Die chiapanekische Regierung reagierte nach der Konfrontation bei Agua Azul am 2. Februar mit einer Medienkampagne, um sich als Schlichter zu präsentieren. In bezahlten Zeitungsanzeigen, unter anderem in der größten linken mexikanischen Tageszeitung La Jornada, wurde von einem Runden Tisch zwischen den BewohnerInnen von Agua Azul und San Sebastián Bachajón berichtet, an dem sich auch der Gouverneur Juan Sabines Guerrero eingefunden hatte, um dem Dialog beizuwohnen. Als Lösung des Konflikts wurde das Modell eines einzigen Kassenhäuschens präsentiert, das vom chiapanekischen Wirtschaftsministerium geführt werden soll. Ein kleiner „Schönheitsfehler“ hieran war allerdings, dass die Gruppe der Anderen Kampagne, die in den Konflikt involviert ist, nicht am Dialog beteiligt war. Diese hatte Verhandlungen mit der Regierung bereits ausgeschlossen, nachdem die oficialistas ihnen das Kassenhäuschen gewaltsam entrissen hatten. Das Netzwerk für den Frieden, ein Zusammenschluss lokaler Menschenrechtsorganisationen, machte in einer Stellungnahme zu den Geschehnissen deutlich, dass ein zuvor von den Konfliktparteien initiierter Dialog durch die Handlung der Regierung zunichte gemacht wurde. Die Regierung habe zunächst die gewaltsame Besetzung des unabhängigen Kassenhäuschens zugelassen, die andere Seite mit Repression überzogen und die Freilassung der Gefangenen an die Zustimmung der von der Regierung durchgesetzten Bedingungen geknüpft. In einer Erklärung der zehn Gefangenen Ende Februar hieß es dann auch, dass sie von Regierungsfunktionären im Gefängnis gedrängt worden seien, „deren Vorschläge zum Dialog zu akzeptieren“, um im Gegenzug ihre Freilassung zu erreichen.

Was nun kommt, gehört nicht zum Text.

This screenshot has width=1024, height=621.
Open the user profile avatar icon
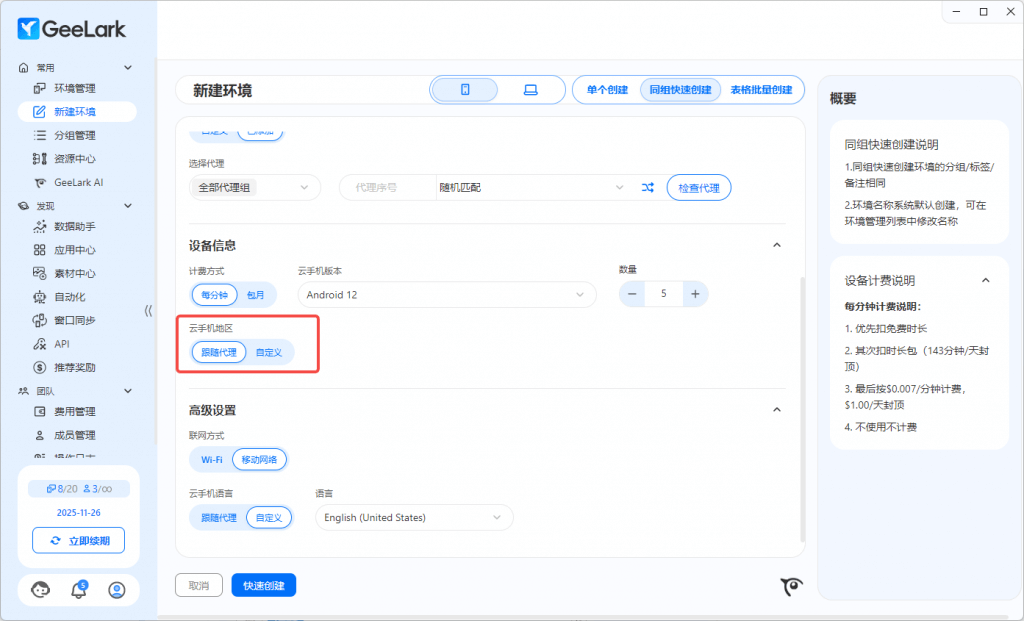coord(117,590)

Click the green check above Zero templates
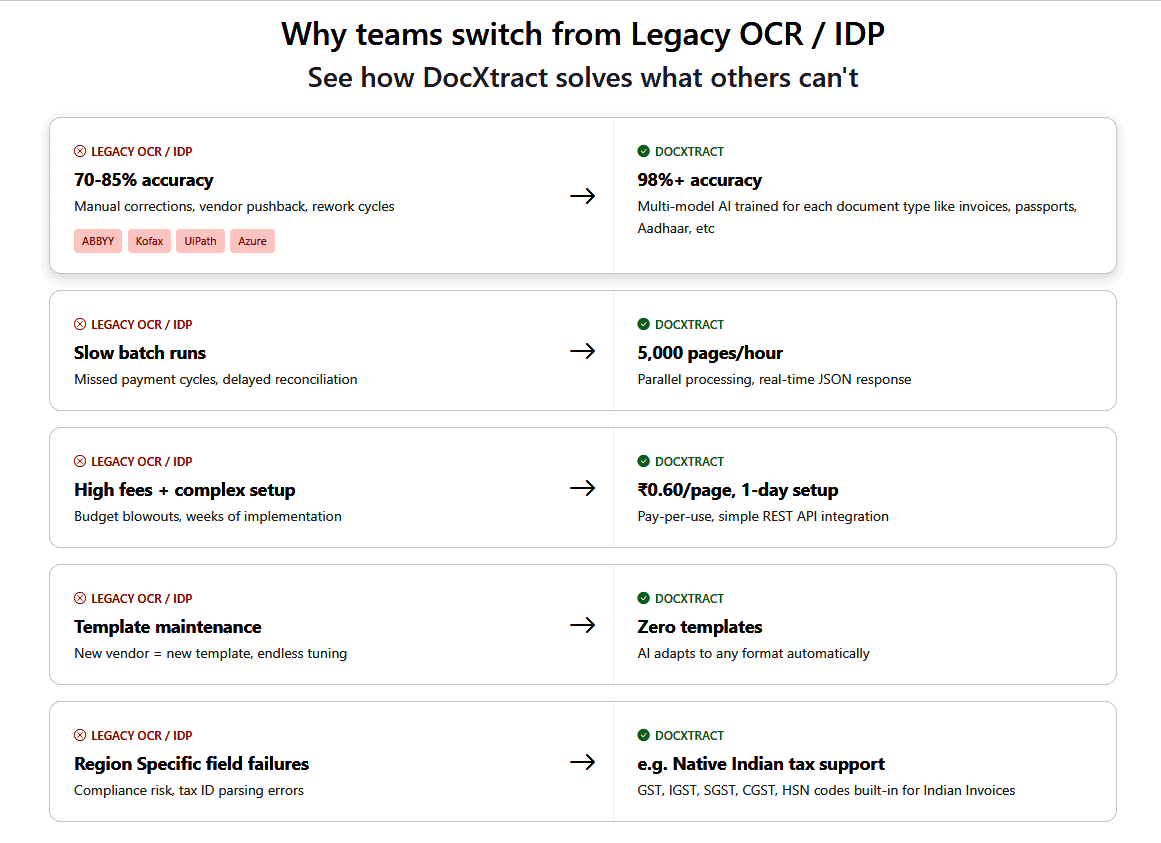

Einen Tag vor der gewaltsamen Konfrontation bei Agua Azul war Präsident Felipe Calderón auf einem als privat erklärten Besuch in der Region, um das „Jahr des Tourismus“ in Chiapas öffentlichkeitswirksam zu fördern. Ob ein Zusammenhang zwischen seiner Reise und dem Vorfall besteht, bleibt unklar, kann aufgrund der zeitlichen Nähe aber nicht völlig ausgeschlossen werden. Sollten die mexikanische und die chiapanekische Regierung auf ihrer Strategie beharren, den Tourismus auf Kosten von Konflikten in den indigenen Gemeinden zu stärken, könnten sich die Medienberichte wie die von Anfang Februar über die 17 internationalen TouristInnen als kontraproduktiv erweisen und Chiapas als Urlaubsziel unattraktiv machen.